Part of: There, I Said It!

My family immigrated to New Zealand from the States when I was 11 years old. By the time I was 14, we owned a 500-hectare farm and were working from dawn to dusk as farmers do. But that’s where our homage to tradition ended—and why our Kiwi neighbors, steeped in generations of farming know-how, often looked askance at us.

Back in the mid 1970s, most Kiwi farmers—and every last one of our immediate neighbors—subscribed to certain immutable laws regarding chores and gender. Girls did the inside chores. Period. If a farmer’s lass did venture out into the paddocks, she was carrying a tray of refreshments for the real workers.

My parents had three daughters and no sons. So, as a New Jersey Yankee in King Kiwi’s Court, my father made adjustments. He put hydraulic-powered pinchers on the front end of the tractor, so we could rid our paddocks of the fast-growing broom and gorse weeds without benefit of huge biceps.
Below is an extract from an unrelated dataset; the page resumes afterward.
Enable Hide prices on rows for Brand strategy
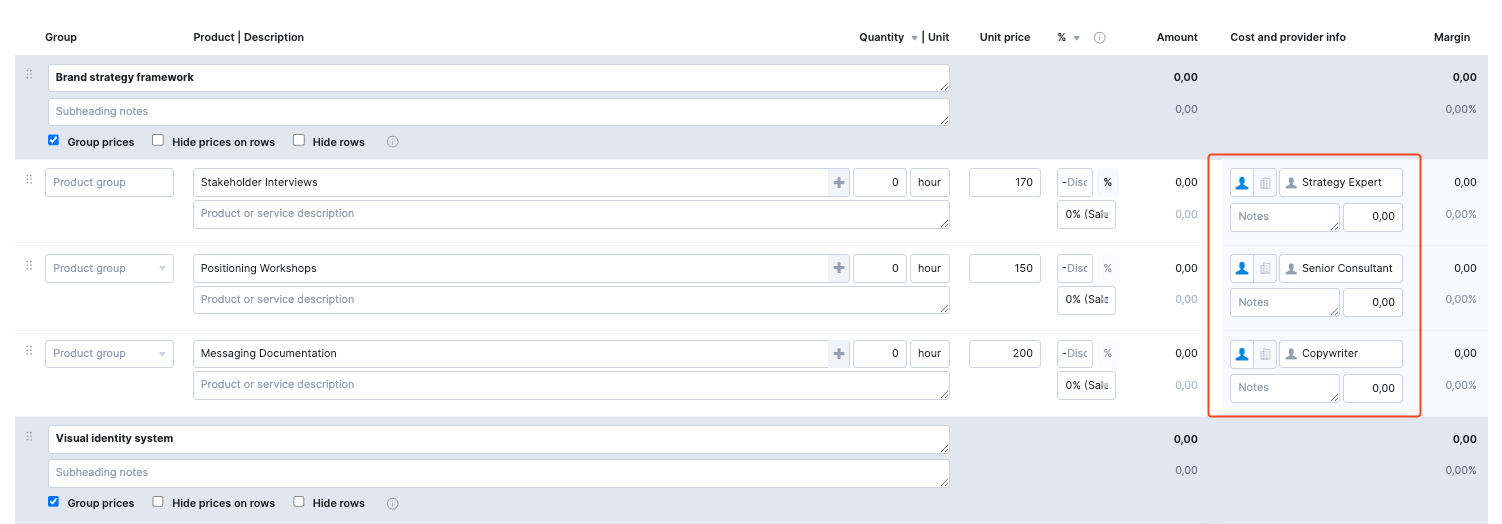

When we harvested in late summer, he made our hay bales 70 lbs instead of 90 so his wiry daughters could sling them around. It made transporting the bales to the barn, building a pyramid of grassy bricks up to the cobwebby rafters, and feeding out in winter much easier.
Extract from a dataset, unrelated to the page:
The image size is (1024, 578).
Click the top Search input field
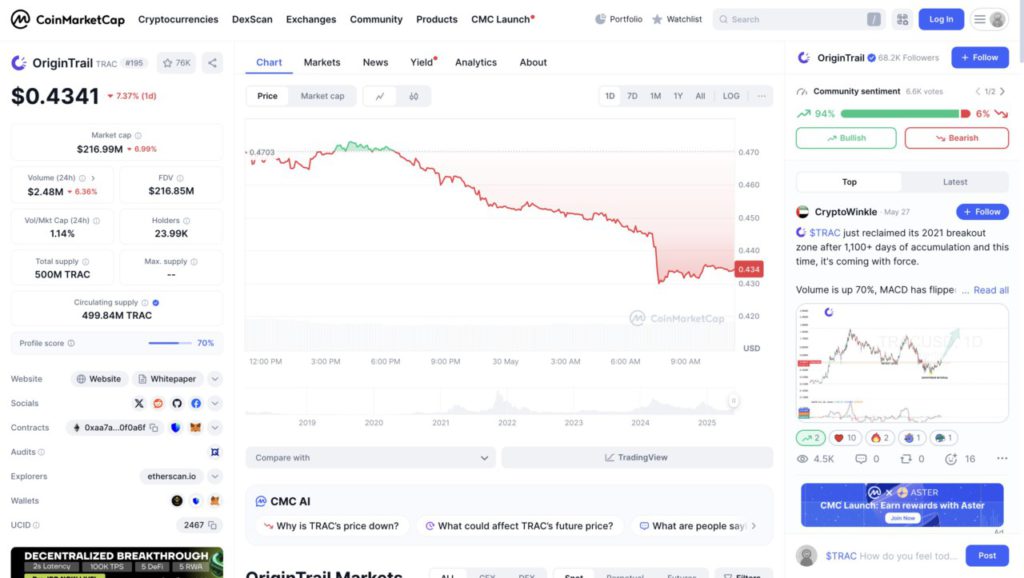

The dirt roads running through our farm didn’t carry much traffic, so a plume of dust in the distance was an event that merited a short work break to eyeball the intruder, even during the chaos of feeding out. More often than not, though, it was a neighbor slowing down to take in the sacrilegious spectacle of girls doing a man’s job. We soon learned to pretend certain vehicles weren’t there because the faces inside clearly weren’t happy with the tableaux on display: Three slim girls balancing on the back of a flatbed truck, utility knives in hand, slashing green binder twine apart and tossing swatches of hay into the mooing herds around us.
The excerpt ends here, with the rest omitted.